ABOUT THIS TASK →
According to the text on Section 194R and dealer conferences, what length of stay around a conference is not considered an overstay?

READING TEXT →
*** Begin section ***
Additionally, it is clarified that the expenditure would be considered as a benefit or perquisite where it is attributable to a leisure trip or leisure component, even if it is incidental to the dealer/business conference or incurred for the family members of the person attending the conference.

  • In respect of conferences/seminars held for dealers/distributors to educate them regarding products of the company and other similar nature, it is clarified as follows:
    • It is not necessary that all dealers are required to be invited to a dealer/business conference for the expenses to not be considered as a benefit/perquisite for the purposes of tax deduction under Section 194R of the Act.
    • Stay for a day immediately prior to the actual start date of the conference and a day immediately following the actual end date of the conference would not be considered an overstay and the provisions of Section 194R shall not apply.
    • It is clarified that if a benefit/perquisite is provided in a group and it is difficult to quantify such benefit against each participating individual, the benefit/perquisite provider may, at his option, not claim the corresponding expense as a deductible expenditure while calculating his total income. If the benefit/perquisite provider opts so, he will not be required to deduct tax under Section 194R on such benefit/perquisite and will not be treated as an assessee in default under Section 201 of the Act.
*** End section ***
DATA SECTION →
*** Begin section ***
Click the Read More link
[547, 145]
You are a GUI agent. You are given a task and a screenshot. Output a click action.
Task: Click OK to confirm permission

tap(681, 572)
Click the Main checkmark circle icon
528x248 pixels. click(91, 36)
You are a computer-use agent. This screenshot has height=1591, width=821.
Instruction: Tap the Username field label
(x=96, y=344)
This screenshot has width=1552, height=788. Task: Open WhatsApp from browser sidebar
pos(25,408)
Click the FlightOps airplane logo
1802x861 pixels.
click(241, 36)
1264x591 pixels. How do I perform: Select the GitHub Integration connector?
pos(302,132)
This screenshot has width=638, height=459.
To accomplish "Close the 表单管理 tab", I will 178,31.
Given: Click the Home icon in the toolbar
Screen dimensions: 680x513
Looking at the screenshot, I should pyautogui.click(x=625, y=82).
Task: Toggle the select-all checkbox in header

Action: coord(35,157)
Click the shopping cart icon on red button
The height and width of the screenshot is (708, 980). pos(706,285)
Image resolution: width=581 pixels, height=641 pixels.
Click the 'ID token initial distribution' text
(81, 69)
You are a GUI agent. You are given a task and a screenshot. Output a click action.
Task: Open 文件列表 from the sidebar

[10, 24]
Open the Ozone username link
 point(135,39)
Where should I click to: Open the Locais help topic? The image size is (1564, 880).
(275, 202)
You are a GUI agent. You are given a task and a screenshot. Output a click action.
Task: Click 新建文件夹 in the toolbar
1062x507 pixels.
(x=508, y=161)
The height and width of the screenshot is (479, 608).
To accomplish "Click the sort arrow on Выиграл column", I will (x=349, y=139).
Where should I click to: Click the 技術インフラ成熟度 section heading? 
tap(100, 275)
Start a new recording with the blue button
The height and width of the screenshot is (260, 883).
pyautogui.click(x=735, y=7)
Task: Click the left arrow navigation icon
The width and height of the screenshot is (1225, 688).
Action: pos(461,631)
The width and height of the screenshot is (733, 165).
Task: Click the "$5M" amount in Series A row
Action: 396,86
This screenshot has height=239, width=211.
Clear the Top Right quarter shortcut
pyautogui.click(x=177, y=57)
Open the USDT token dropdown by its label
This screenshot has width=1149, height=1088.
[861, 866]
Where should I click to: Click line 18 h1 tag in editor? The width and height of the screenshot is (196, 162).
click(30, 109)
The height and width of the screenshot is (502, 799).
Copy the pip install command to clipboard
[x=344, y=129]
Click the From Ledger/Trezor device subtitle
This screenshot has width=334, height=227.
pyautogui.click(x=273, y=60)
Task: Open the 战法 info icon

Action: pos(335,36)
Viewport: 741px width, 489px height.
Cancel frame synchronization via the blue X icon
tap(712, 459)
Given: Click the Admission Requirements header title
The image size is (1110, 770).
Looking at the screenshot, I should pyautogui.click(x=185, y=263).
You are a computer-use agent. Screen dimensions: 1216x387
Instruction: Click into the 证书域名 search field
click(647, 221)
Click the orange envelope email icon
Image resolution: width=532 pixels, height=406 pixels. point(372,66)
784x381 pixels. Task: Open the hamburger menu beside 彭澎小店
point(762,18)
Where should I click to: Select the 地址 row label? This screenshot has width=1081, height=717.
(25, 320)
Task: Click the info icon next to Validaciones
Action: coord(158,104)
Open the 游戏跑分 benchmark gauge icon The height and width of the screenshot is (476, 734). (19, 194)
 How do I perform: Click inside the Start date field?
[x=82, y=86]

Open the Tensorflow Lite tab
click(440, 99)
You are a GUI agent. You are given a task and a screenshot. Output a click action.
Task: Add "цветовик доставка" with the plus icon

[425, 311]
*** End section ***
REPLY →
A stay of one day immediately before the conference's actual start date and one day immediately after its actual end date.